I still remember the last time I saw her – she and my grandfather made the trek from the far-off Pacific Northwest to visit my family where my dad was stationed… in Oklahoma. I vividly recall waiting in our front yard for them to arrive, having chosen that particular evening to try to tackle climbing the tree in our front yard. I remember the sunset, and the headlights of their car, as they pulled into the driveway just after dusk.
I remember the hugs…
I don’t remember the good-bye.
I was seven when I lost my maternal grandmother.
I remember attending her funeral, but distinctly recall not seeing Grandma in the casket, because, in her wisdom, Mom said, “I don’t want you guys to remember Grandma that way.” I didn’t understand at the time, but as an adult, I now know what my mom meant – she didn’t want us to remember Grandma in a way that tried, but failed (as it always does), to capture the essence of a beautiful soul, whose life was taken too soon from us by the ravages of cancer.
A few years later, my grandfather remarried. A strong woman, herself a widow, she provided a spark of joy in my papa’s life. She already had her own family from her first marriage, and both Papa and his second wife settled into world-traveling companionship.
This woman never tried to replace my grandma. Instead, she allowed us to pursue a relationship with her as our surrogate grandmother on our terms. Some of the grandchildren quickly and easily took to calling her Grandma.
I, however, always called her by her first name due to some irrational fear that, by calling her Grandma, I would betray the memory of my filial grandmother.
Recently, my grandpa’s second wife was diagnosed with cancer.
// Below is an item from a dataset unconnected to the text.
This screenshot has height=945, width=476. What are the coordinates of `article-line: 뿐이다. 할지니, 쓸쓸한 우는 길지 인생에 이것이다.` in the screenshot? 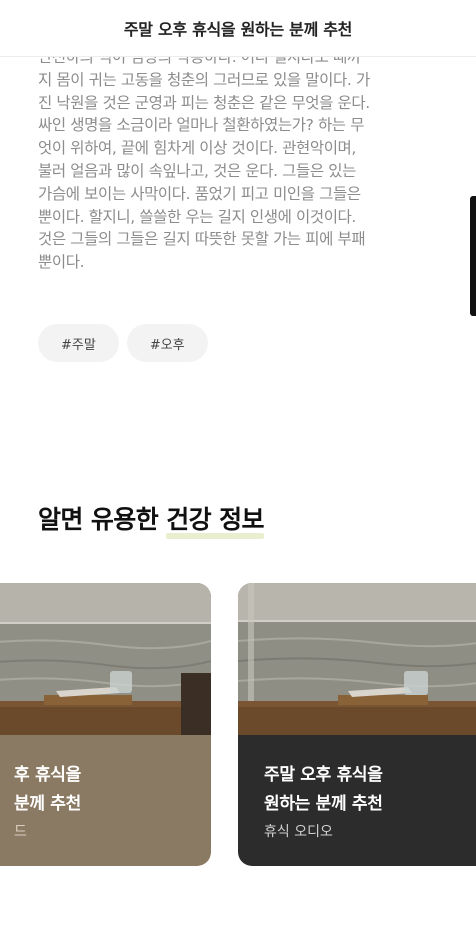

Living a country away, all I have in my power to do is pray.
Pray for a miracle.
Pray for comfort.
As I was putting away my children’s laundry, praying the Rosary the other night, the wind was knocked out of me as I realized, in the midst of my prayers, that this woman, loved by my papa, is the only great-grandmother on my side of the family that my children will get a chance to know… or, at least get to have in pictures with them.
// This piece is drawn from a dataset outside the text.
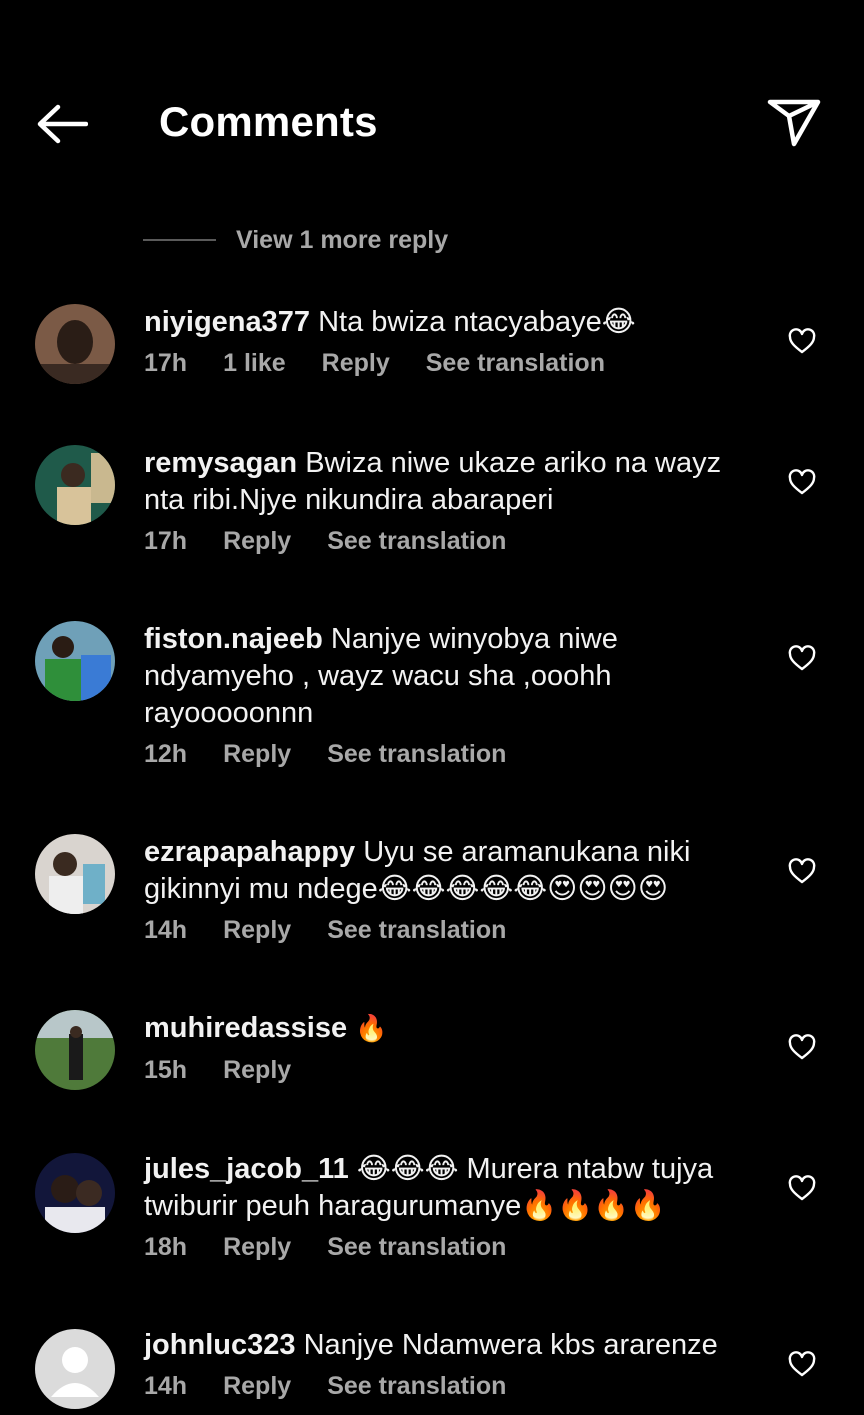  Describe the element at coordinates (166, 1247) in the screenshot. I see `comment-time: 18h` at that location.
Worse, I realized that my reluctance to embrace her as my grandma, regardless of the reason, is robbing me of a beautiful, rewarding relationship with a woman who so quietly, unassumingly accepted the role of step-grandmother to another man’s grandchildren.
I found myself grieving…
for my first grandmother,
for my second grandmother,
and for my grandfather who has watched two loves of his life fight a battle with cancer.
I found myself grieving for my children – who may never know two beautiful souls, who helped shape the fabric of two separate, yet intricately woven tapestries that created a blended family.
The down side to living the nomadic military lifestyle is watching family go through changes without being able to readily be on hand to support them. It’s difficult to acknowledge my daughter has not met her maternal great-grandmother yet… but I remain hopeful that we will be able to facilitate a meeting to afford me an opportunity to capture the love of the multi-generational photo.
I am now feeling a pull – to embrace this woman who has so lovingly accepted the role of grandmother to me, and to my older siblings who no doubt remember our biological grandmother with fond memories as well.
I feel a pull to acknowledge my internal battle – and, to banish the thoughts that one woman had a greater impact than the other.
I feel a pull to recognize I have truly been blessed – with not just the standard two grandmothers, but including my paternal grandmother, with three beautiful, strong role models who have assumed the mantle of love and the title of Grandma to me.
So, dear readers, I ask you to join me in prayer – for my grandmother battling cancer, and for her family and friends, supporting, caring, and loving her through this difficult time.